Exercise task - Recast the data from its first line through the line containing "pyautogui.click(x=55, y=30)" as a numbered list, dropping any blank lines and leaving out the pictures.

--- Start Extracted records ---

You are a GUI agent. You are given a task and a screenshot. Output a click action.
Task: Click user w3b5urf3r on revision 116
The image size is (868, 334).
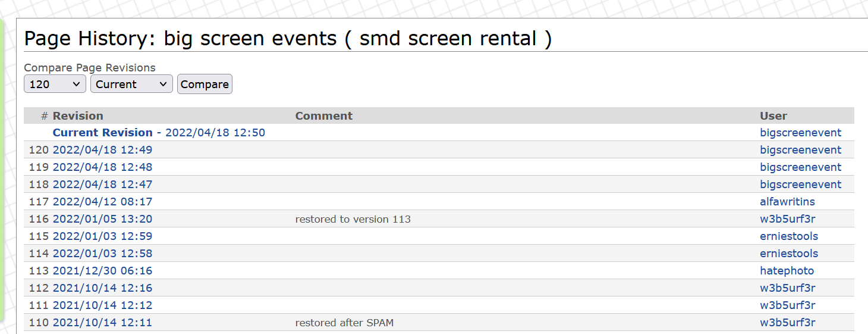pos(787,219)

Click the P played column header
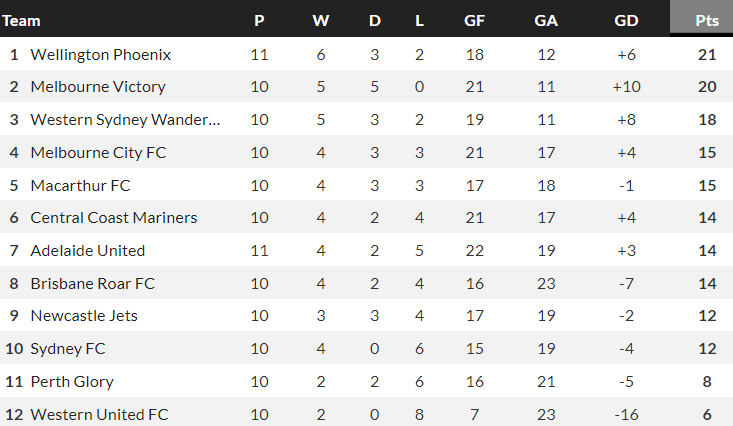click(x=260, y=19)
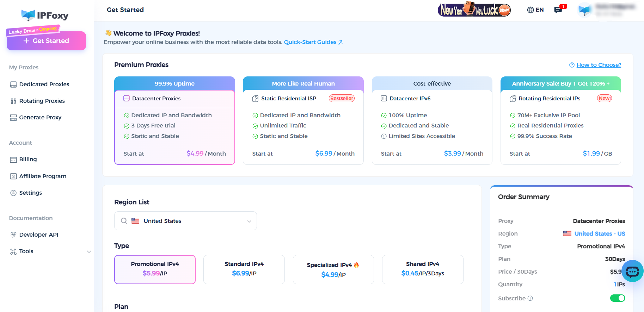The image size is (644, 312).
Task: Open the EN language selector
Action: tap(539, 10)
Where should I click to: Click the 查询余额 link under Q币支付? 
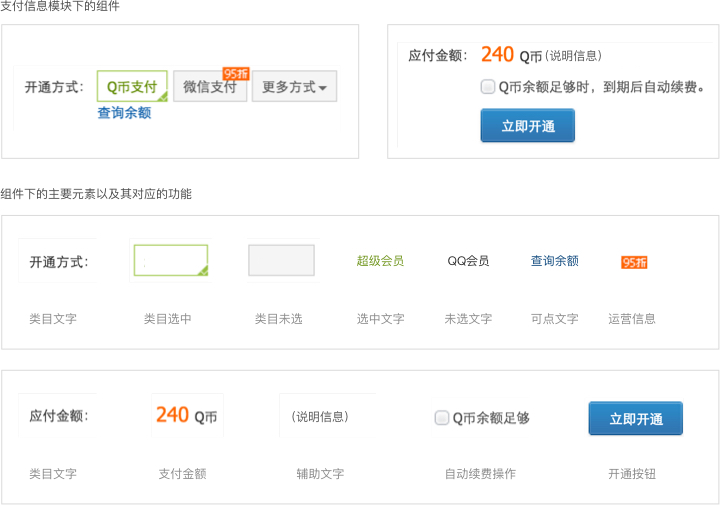pos(124,113)
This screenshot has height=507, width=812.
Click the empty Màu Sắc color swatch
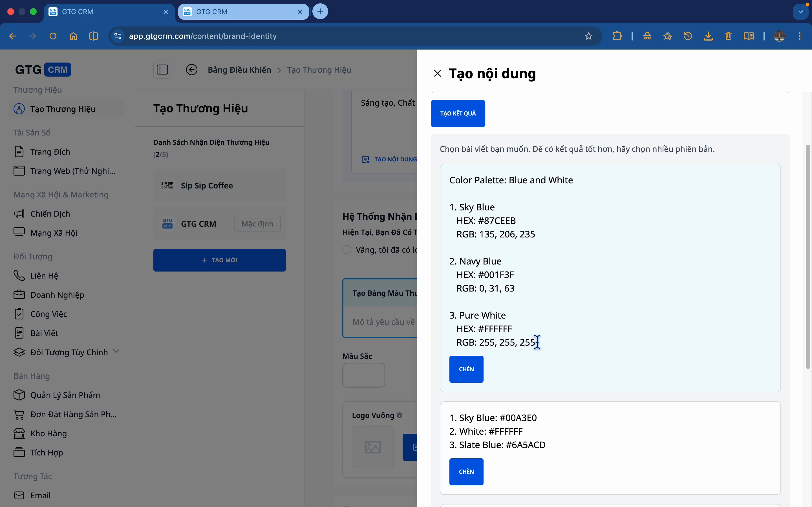(363, 375)
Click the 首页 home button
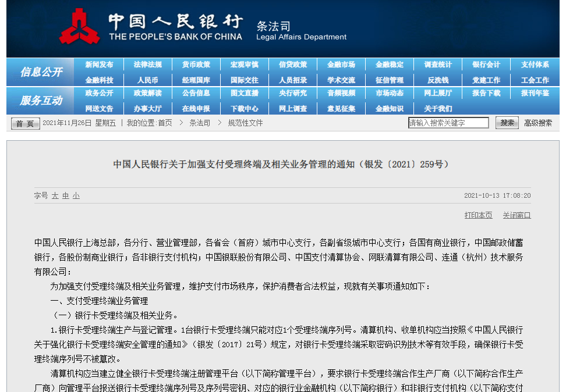This screenshot has width=566, height=392. (x=25, y=123)
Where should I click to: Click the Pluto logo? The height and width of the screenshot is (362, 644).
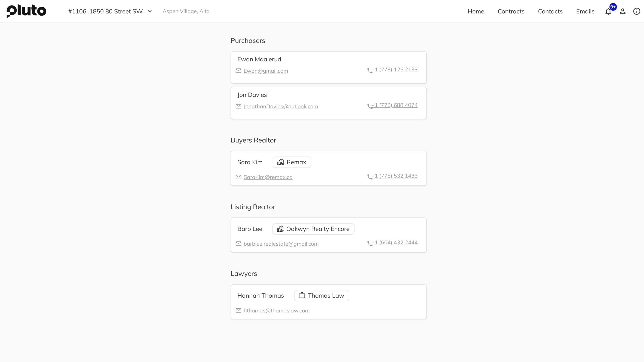click(x=26, y=11)
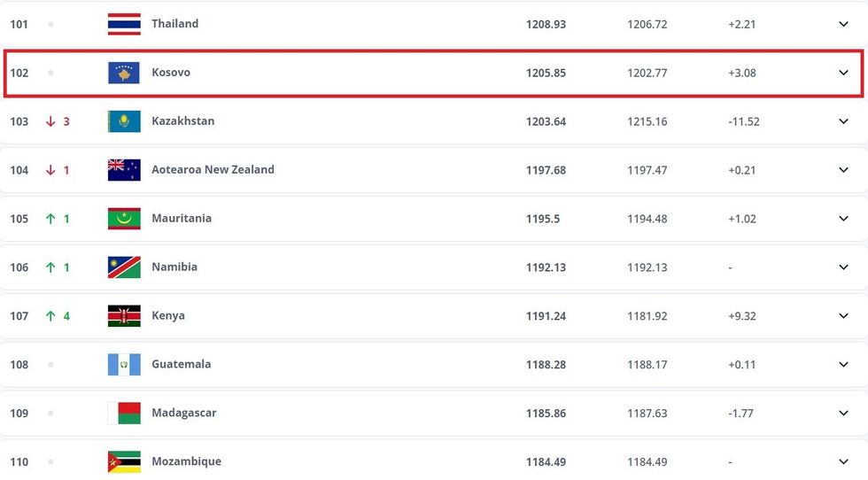Click the Namibia flag icon
Screen dimensions: 868x480
coord(124,267)
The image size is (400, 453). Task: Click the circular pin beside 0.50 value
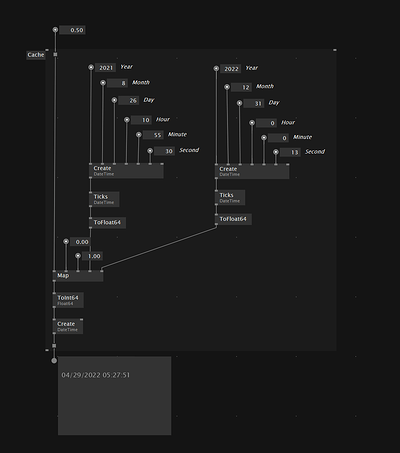pyautogui.click(x=55, y=30)
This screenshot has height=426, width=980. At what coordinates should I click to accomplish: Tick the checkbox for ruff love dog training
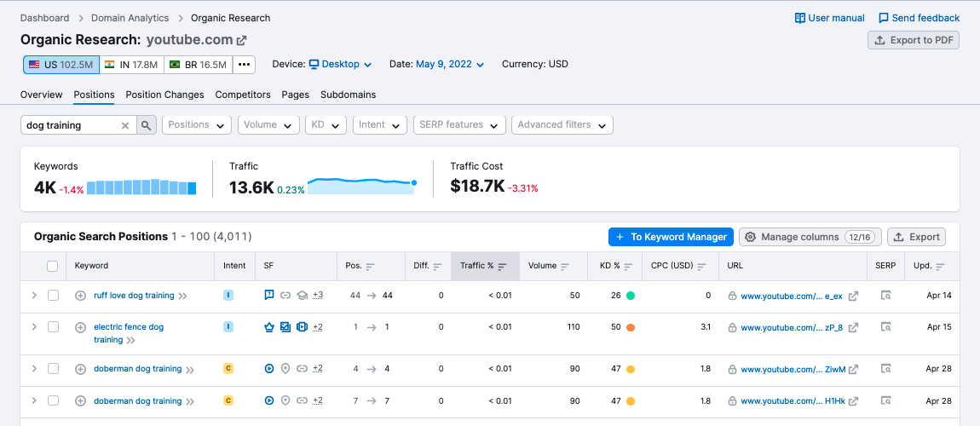coord(53,296)
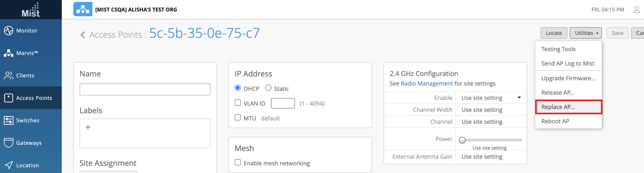This screenshot has height=173, width=644.
Task: Collapse the Utilities dropdown button
Action: [586, 33]
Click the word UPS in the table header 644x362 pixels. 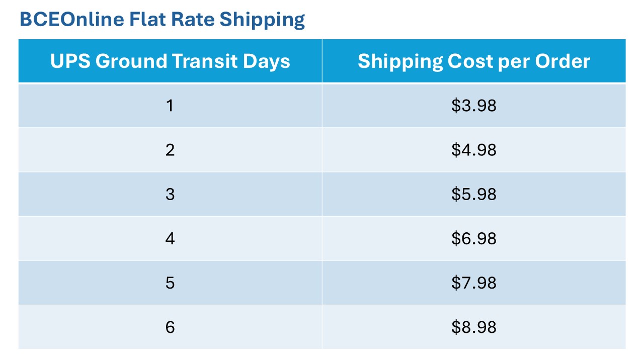(x=70, y=61)
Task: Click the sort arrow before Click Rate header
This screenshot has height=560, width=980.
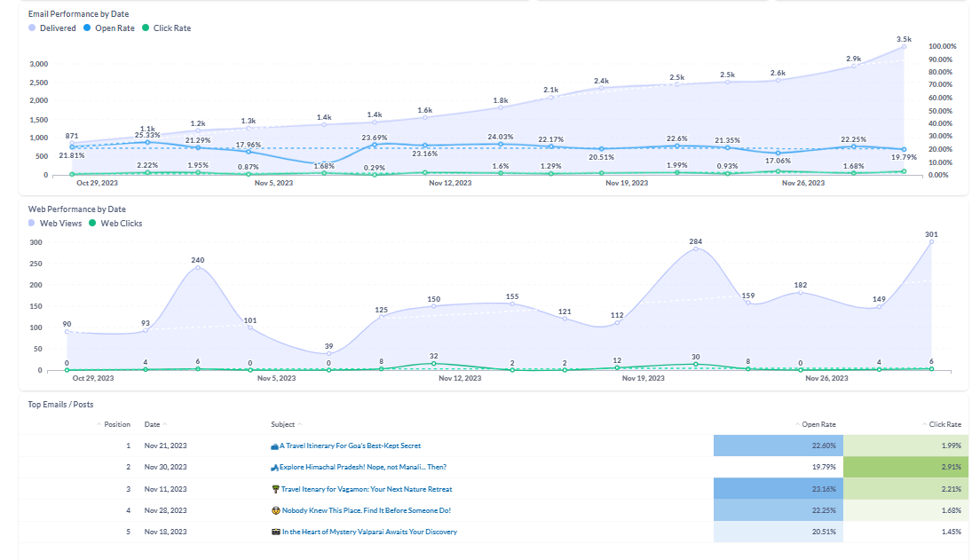Action: 924,424
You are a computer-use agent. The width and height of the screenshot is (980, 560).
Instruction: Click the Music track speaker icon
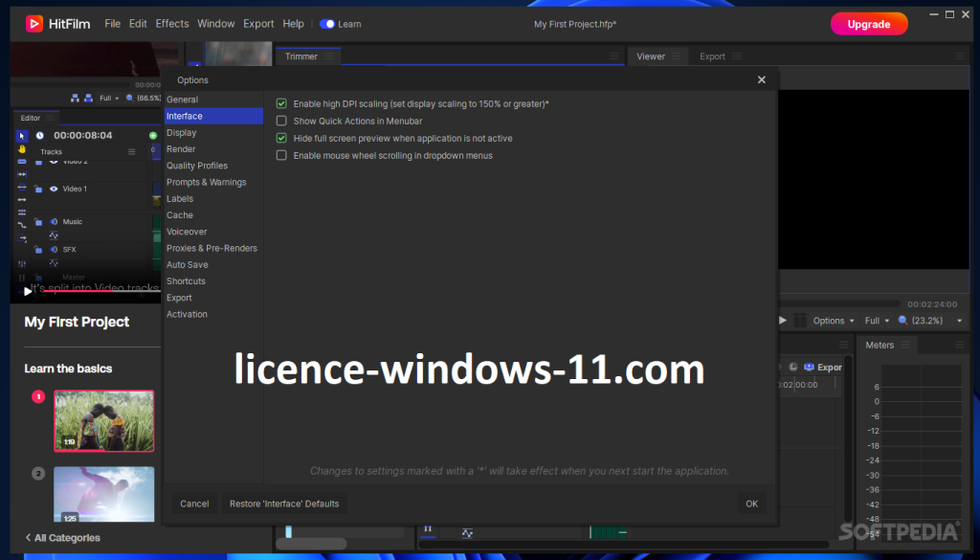tap(54, 222)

--- End Extracted records ---

Solution for this exercise -
1. You are a GUI agent. You are given a task and a screenshot. Output a click action.
2. Task: Click user w3b5urf3r on revision 116
3. The image size is (868, 334).
4. pos(787,219)
5. Click the P played column header
6. click(x=260, y=19)
7. The image size is (644, 312).
8. Task: Open the EN language selector
9. Action: tap(539, 10)
10. Where should I click to: Click the 查询余额 link under Q币支付? 
11. pos(124,113)
12. This screenshot has height=507, width=812.
13. Click the empty Màu Sắc color swatch
14. (363, 375)
15. Click the 首页 home button
16. This screenshot has width=566, height=392. (x=25, y=123)
17. Where should I click to: Click the Pluto logo? The height and width of the screenshot is (362, 644).
18. click(x=26, y=11)
19. Click the Namibia flag icon
20. Screen dimensions: 868x480
21. coord(124,267)
22. The image size is (400, 453). Task: Click the circular pin beside 0.50 value
23. pyautogui.click(x=55, y=30)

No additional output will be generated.